I'm a bit like that. I feel like a bad hostess if I don't have food for my guests to enjoy. Partly it's just the cultural thing - not a specific culture, just the general worldwide culture of equating hospitality with food. And partly it's because I love cooking. Being "the cook" is a big part of my identity, and when most people come to my house, they expect good food. So I feel vaguely like I'm cheating people if I can't give them something yummy. I even feel vaguely guilty if I go over to someone else's house for dinner and they don't let me bring food! (Luckily, most of my friends are keen to let me do dessert and/or bread with garlic butter.)
Plus, honestly, there's probably an element of social anxiety about it - food is kinda my social asset, and I worry that if people don't have my food to enjoy, they won't want to come over.
I hope I don't hound people to eat my food, and I quite understand if they're worried about cross-contamination or whatever; but I am likely to insist that making GF or dairy-free food is no trouble. And people seem to appreciate it. A friend on a strict anti-MS diet hardly gets sweet things at all, so she loves it when I make something she can snack on at Bible study with the rest of us.
If decomposition persists please see your necromancer.

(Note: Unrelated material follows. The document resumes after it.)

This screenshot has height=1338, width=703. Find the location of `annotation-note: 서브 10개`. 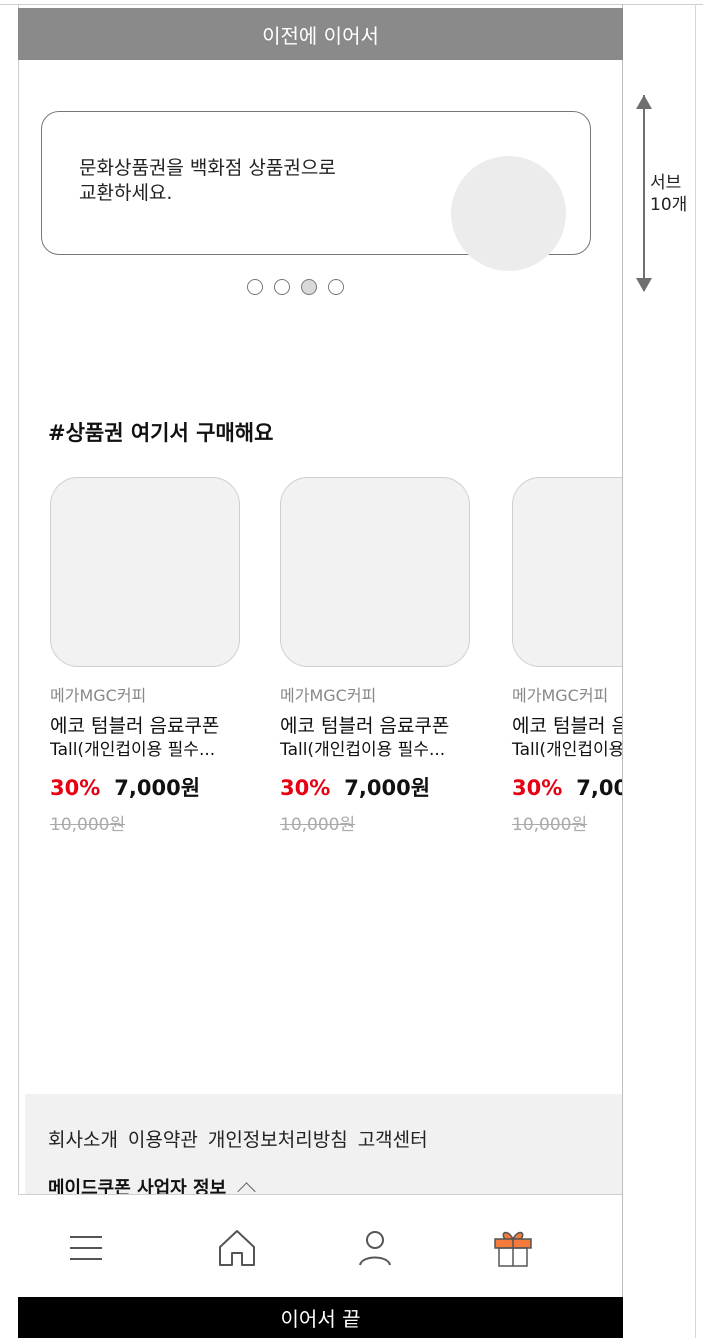

annotation-note: 서브 10개 is located at coordinates (669, 194).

I HATE noisy/smacky eaters who can't keep their lips together. Close your mouth and keep it closed for the entire chew/swallow cycle, for the love of god. I know I take this annoyance to an extreme, but it just disgusts me soooo much. It gives me the willies, like nails on a blackboard. And I almost can't stop myself from staring in horror and visibly cringing.
Also, can't stand people who take bites and then seem to....store....their food in their cheeks...while talking. My dad does this and it drives me absolutely BANANAS. He'll literally start a sentence, THEN put food in his mouth, chew a little, and then store it in his cheeks while he continues his sentence. You have just GOT to be kidding me. And he does this for several bites in a row. All I can think of is all that semi-masticated food accumulating in his cheeks. WHY can't you just swallow?! He knows how much this kills me now, and when I see him start to stick food in his mouth after beginning talking I cut him off and make him stop. DH's sister does this too, though to a less disgusting extent. Maybe they're savoring their food, keeping it in their mouths for so long, but it's just hideous. Please just chew, swallow, then talk - it's the only acceptable order!

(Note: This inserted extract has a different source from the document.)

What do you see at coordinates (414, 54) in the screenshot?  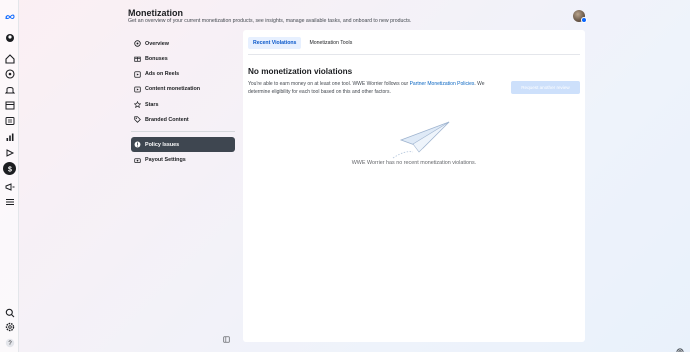 I see `tab-divider` at bounding box center [414, 54].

There's just something about the way DH's whole family eats that bothers me actually. It's usually a hurried affair with focused gobbling. It stresses me out. It's a large family and I'm sure they all had to rush to get the food they wanted, and were hurrying off to sports practices and such when they were younger, but sheesh, calm down. And his older sister in particular is so...imprecise with her use of utensils. I don't even know how to describe it, and I know I'm totally loony for even caring or noticing, but she like, won't cut all the way through something...it's like a half cut/half mash/slide sloppy method that just makes everything look more difficult.
Oh, and someone mentioned eating while standing at the counter. That drives me crazy too. Just sit down!
Aaaand one more. DH likes to eat sitting at the coffee table. I dunno how he does it without feeling hunched over. I just cannot master his skill. I always feel like I'm struggling to lean over far enough to avoid dropping food, and I just feel so hunched and uncomfortable. I prefer a real table where I don't feel like I'm leaning past my knees and where I can have my plate at a reasonable distance from my face.
When we eat at the coffee table, I lift my place up and eat with a straight back. Or if it's in a bowl I curl up on the couch with the bowl and eat with bowl in one hand, utensil in the other.
Mama of two gentlemen (2003 & 2005) and a little lady (2013), waiting for #4 in July 2015!
My dad would fart at the dinner table. No joke. As if burping wasnt bad enough. He would literally lean over, raise his butt cheek up and let one rip. My brothers and him would laugh while my mother groaned and say his name loudly in exasperated disapproval. He would always say, "What? Its compliments to the chef!" which was his way of saying he likes my mother's food so she wont get too mad at him for farting. Uggh, how vulgar. I think he was raised in a barn. He would also often suck at his teeth after eating trying to get the food out from between his teeth. Or he'd get a toothpick and sit there and pick at his teeth, not caring if people were still trying to eat. Sigh.
People who spray food particles they eat because they're talking with their mouth full. There was a girl back in junior high who did that, it was so disgusting. A friend of mine and i sat in front of her once at lunch...never again after that.
I was the anorexic girl who ate her food excruciatingly slowly back in high school. Especially my granola bars. I would sit there and literally pick at it like a bird for half an hour or more. One time i caught another girl from my class making fun of my bird eating with another girl. I dont think they intended for me to see but it really hurt my feelings. I understand not wanting to eat with someone like that but please dont make fun of them. I had a serious disorder. What if someone had actually shown concern and tried to help me?
My last pet peeve is when the other adults dont offer to help clean up after the meal. I just cooked this nice meal and you cant take 5 minutes to help me clean up?